* [Data]
════════════════

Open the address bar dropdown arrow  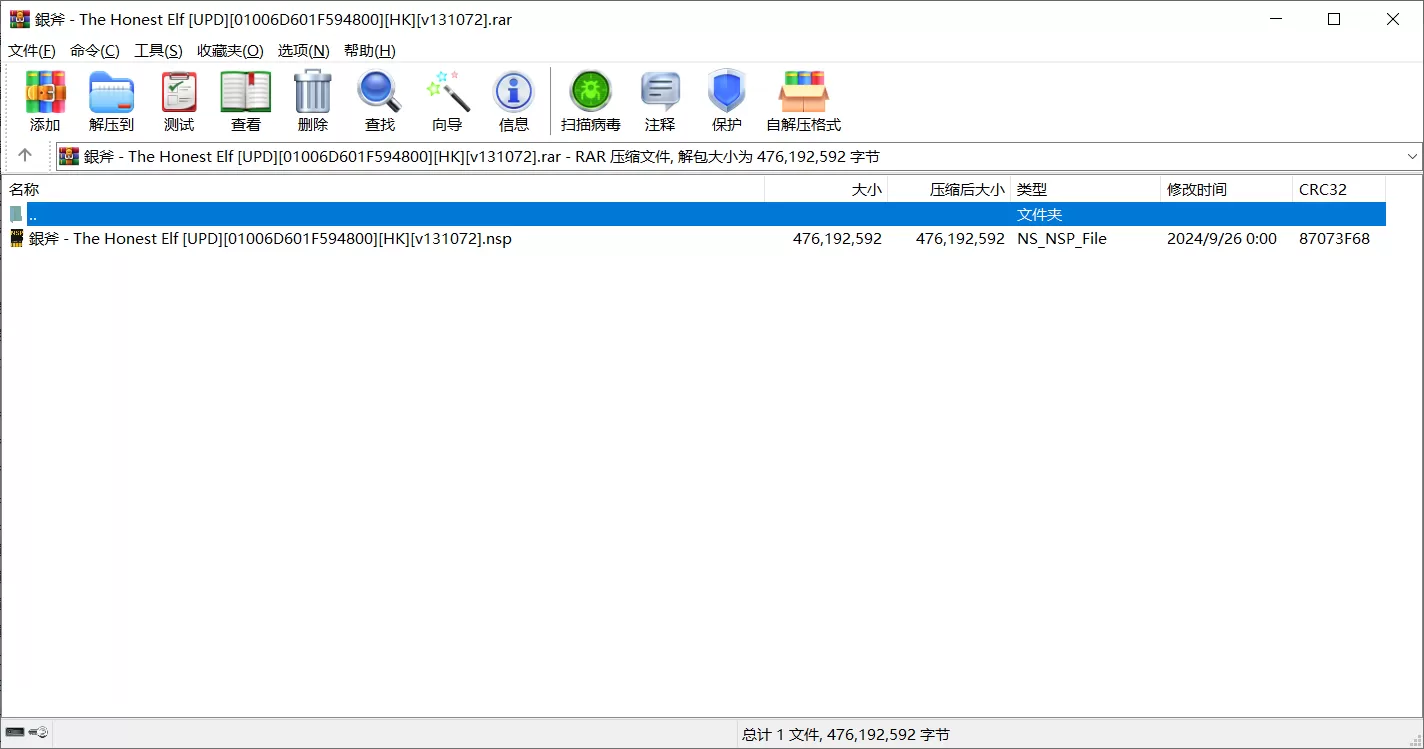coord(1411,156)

════════════════

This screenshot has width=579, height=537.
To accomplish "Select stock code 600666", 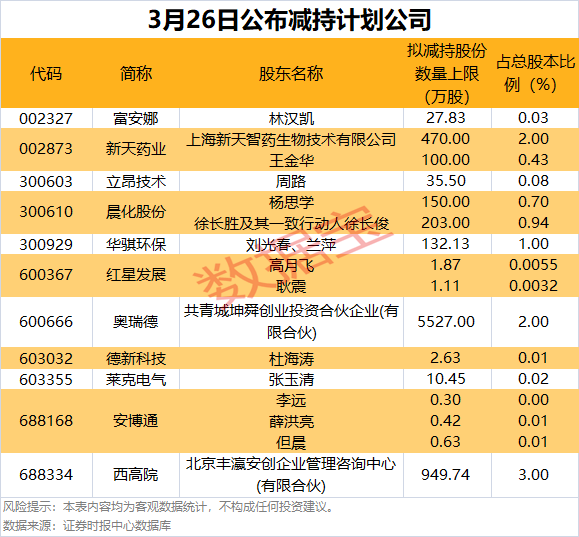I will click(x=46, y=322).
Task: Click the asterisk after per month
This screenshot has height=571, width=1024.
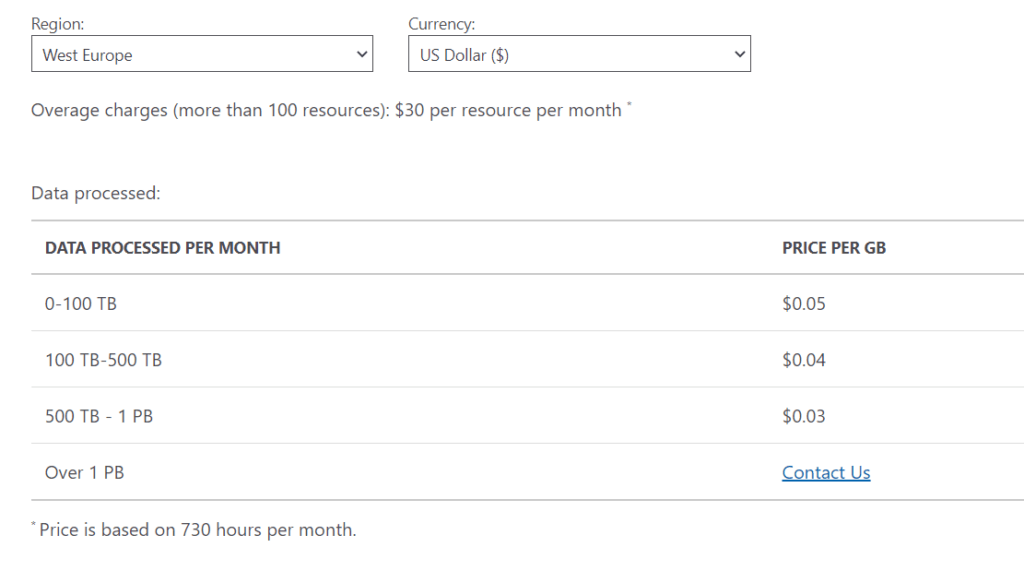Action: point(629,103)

════════════════

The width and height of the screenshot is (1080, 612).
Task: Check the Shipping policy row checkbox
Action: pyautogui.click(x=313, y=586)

════════════════

* [Problem to work on]
Restate the lines from the one containing "The width and" through the one containing "Action: pyautogui.click(x=313, y=586)", both included, with "Shipping policy" switched to "Refund policy" and everything else left unchanged.

* [Expected output]
The width and height of the screenshot is (1080, 612).
Task: Check the Refund policy row checkbox
Action: pyautogui.click(x=313, y=586)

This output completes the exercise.